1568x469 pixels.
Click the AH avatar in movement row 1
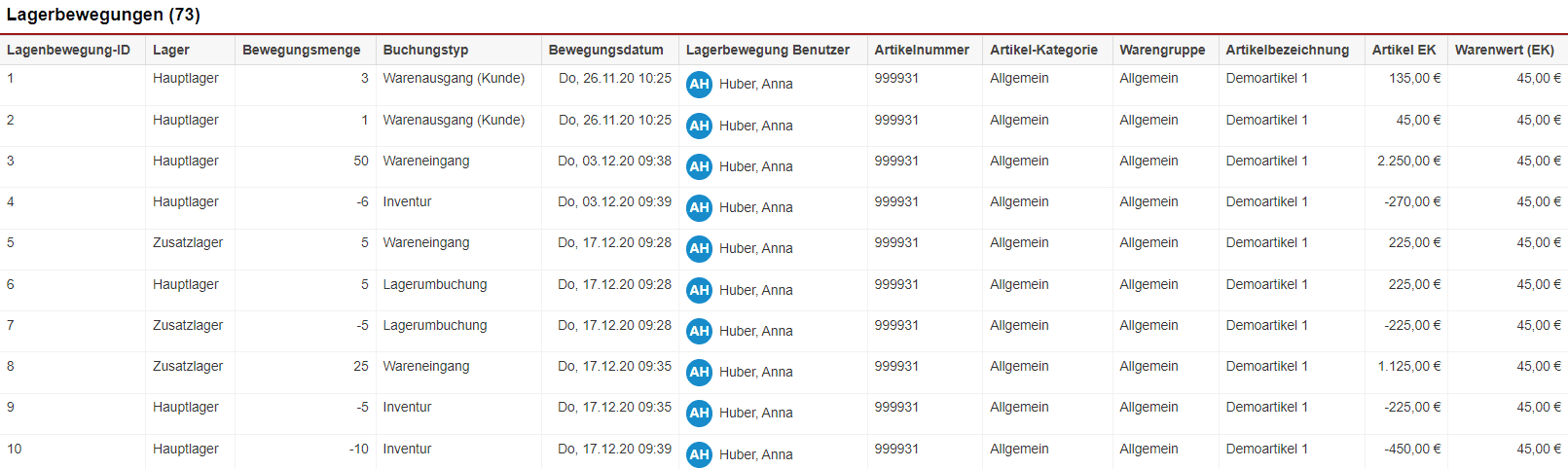[x=699, y=85]
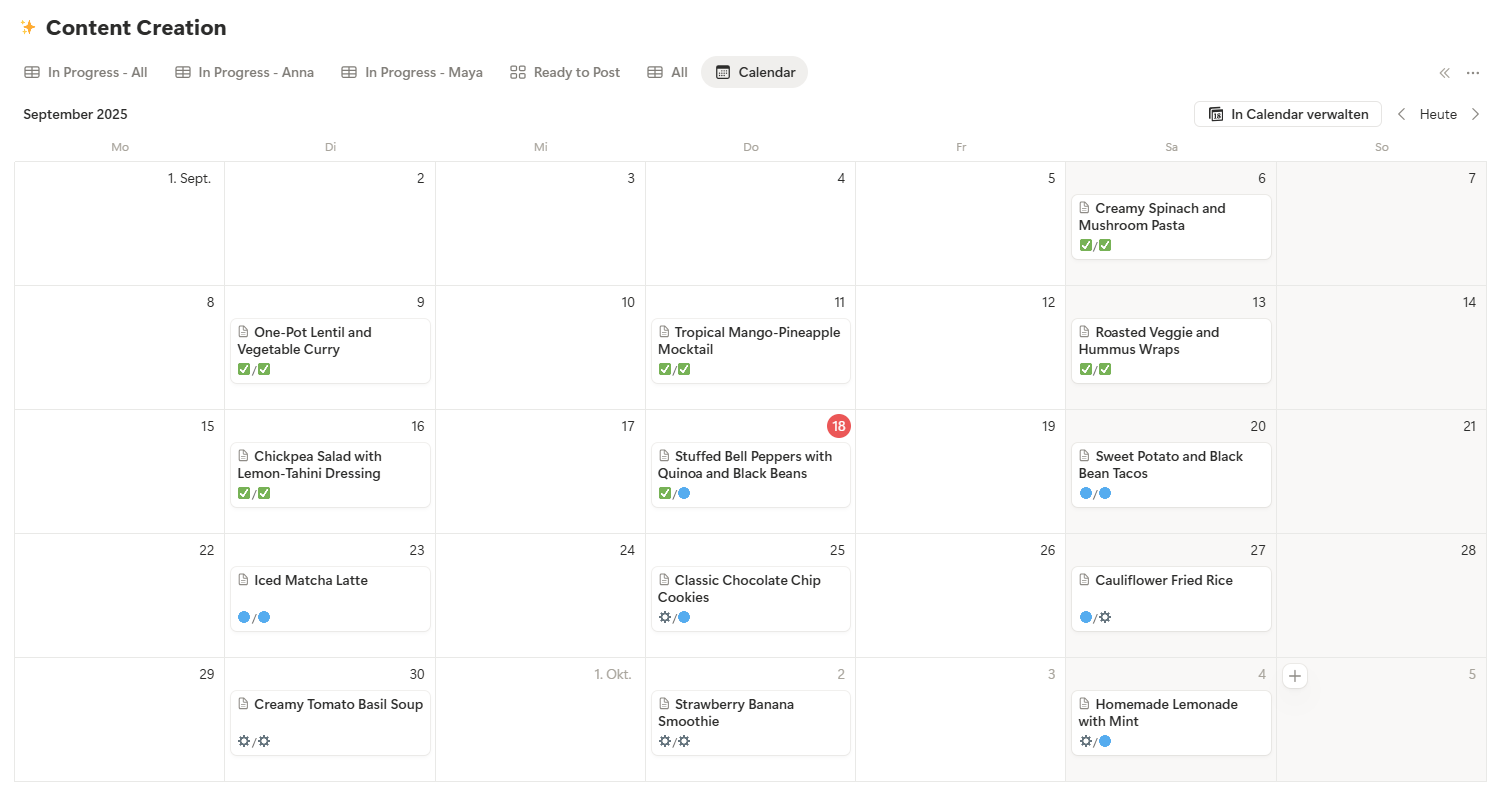
Task: Click table icon of In Progress - Anna
Action: click(183, 72)
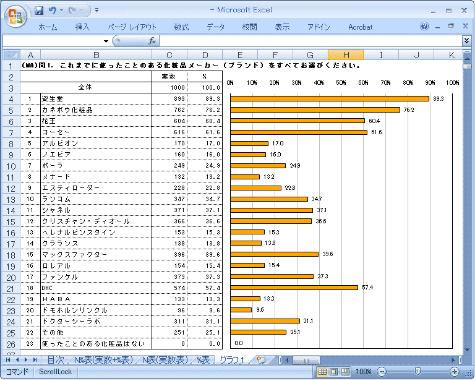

----------------------------------------

Task description
Restate the material word for word; no picture should appear in the copy.

Written solution
1568x469 pixels.
Click the AH avatar in movement row 1
[x=699, y=85]
Task: Click table icon of In Progress - Anna
Action: click(183, 72)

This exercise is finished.